Keywords:
Artificial Intelligence, Neuroradiology brain, MR, Contrast agent-other, Cancer
Authors:
S. Bhardwaj1, C. Chong1, M. Agzarian1, S. Pati2, U. Baid2, S. Bakas2, M.-S. To1; 1Bedford Park, SA/AU, 2Pennsylvania, Philadelphia/US
DOI:
10.26044/ranzcr2021/R-0362
Methods and materials
Histologically-confirmed cases of glioblastoma managed under the neurosurgical department at Flinders Medical Centre (FMC, South Australia) between 2010 and 2019 were identified. We contributed 110 cases to the FeTS training. Pre-operative baseline magnetic resonance imaging (MRI) scans comprising volumes acquired as T1-weighted, T1-weighted after Gadolinium contrast enhancement (T1-ce), T2-weighted, and T2-weighted-Fluid-Attenuated Inversion Recovery (FLAIR) were extracted from FMC’s imaging server. Pre-processing of the imaging data consisted of image registration to a standard atlas [3] and skull-stripping [4]. Initial inference performed by the FeTS platform produced a tumor segmentation using a label fusion [5] of the current state of the art DL models [6]. These tumor segmentation labels do not reflect strict histological boundaries but are MRI sequence image-based boundaries.

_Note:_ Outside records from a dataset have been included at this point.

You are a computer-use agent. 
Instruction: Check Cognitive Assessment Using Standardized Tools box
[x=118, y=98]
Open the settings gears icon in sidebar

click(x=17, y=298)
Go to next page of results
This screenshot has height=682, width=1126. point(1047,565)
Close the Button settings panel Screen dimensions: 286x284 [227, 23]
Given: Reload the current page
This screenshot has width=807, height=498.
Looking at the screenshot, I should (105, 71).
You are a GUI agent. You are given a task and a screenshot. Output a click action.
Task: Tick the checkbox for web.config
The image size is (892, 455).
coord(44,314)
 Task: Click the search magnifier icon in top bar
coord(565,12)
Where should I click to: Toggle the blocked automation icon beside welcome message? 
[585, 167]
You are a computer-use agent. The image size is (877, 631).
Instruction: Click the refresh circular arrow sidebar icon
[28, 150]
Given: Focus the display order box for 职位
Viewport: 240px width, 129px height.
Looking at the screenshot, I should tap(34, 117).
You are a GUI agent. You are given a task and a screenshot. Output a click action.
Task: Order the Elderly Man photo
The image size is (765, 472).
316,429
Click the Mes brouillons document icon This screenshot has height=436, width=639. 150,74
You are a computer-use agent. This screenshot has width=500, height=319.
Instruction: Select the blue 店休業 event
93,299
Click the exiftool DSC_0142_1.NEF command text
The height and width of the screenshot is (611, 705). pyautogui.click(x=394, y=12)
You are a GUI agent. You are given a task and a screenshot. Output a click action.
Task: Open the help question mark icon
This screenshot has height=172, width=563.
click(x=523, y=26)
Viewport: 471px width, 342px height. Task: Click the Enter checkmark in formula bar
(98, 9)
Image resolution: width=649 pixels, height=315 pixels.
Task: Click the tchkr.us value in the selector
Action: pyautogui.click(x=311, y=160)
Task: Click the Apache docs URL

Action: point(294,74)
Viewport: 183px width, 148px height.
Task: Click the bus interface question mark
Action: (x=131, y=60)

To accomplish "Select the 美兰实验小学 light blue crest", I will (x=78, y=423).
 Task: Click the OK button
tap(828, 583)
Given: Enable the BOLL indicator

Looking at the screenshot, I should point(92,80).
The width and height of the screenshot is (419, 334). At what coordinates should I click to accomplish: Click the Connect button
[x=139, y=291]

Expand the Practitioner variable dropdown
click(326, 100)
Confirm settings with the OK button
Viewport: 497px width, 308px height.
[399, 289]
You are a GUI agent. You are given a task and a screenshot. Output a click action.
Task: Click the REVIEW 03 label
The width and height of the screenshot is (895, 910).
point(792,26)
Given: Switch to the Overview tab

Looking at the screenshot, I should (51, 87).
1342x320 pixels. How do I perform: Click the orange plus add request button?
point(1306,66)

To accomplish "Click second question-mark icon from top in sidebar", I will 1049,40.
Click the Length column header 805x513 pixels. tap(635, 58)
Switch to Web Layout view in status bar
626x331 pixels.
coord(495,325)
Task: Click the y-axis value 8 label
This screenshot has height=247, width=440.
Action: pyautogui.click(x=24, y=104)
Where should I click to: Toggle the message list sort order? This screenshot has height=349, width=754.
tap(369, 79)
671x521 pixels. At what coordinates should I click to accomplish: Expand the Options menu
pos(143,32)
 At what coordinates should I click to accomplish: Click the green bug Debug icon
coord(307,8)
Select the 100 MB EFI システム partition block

Specifically, the DL model segmented the tumor into the following 3 tumor sub-regions and color labels (Figure 1):
- ET: Enhancing part of the tumor (yellow)
- ED: Edematous and infiltrated tissue around the tumor (green)
- NET: Necrotic core of the tumor (red)
These segmentations were then reviewed and manually refined using the ITK-SNAP application [6]. The following MRI sequences were used to estimate the tumor region boundaries:
- Using T1-ce sequence, hyperintense signal regions compared to T1 images were labelled as ET regions.
- To distinguish between CSF and edema, T2-FLAIR images were compared to T2 images, and hyperintense signal regions only on T2-FLAIR sequence were labelled as ED regions.
- Hypointense signal regions on the T1-ce within the hyperintense signal regions when compared to T1 and normal healthy white matter were labelled as NET regions.
Thus, using the image-based boundaries as depicted by the MRI scans, the various tumor sub-regions were checked and corrected for labelling on all the cases. The corrections were performed on axial sections of the MRIs. Segmentation labels were additionally reviewed by a Radiologist (with at least 6 years of post-fellowship experience). These corrected segmentation data were then fed into the FeTS tool.
Local model training was performed on an AMD 24-core Epyc server equipped with NVIDIA RTX 3090 graphics processing units (GPUs) and 24Gb of RAM. Model training was executed in both CPU-only, or GPU modes.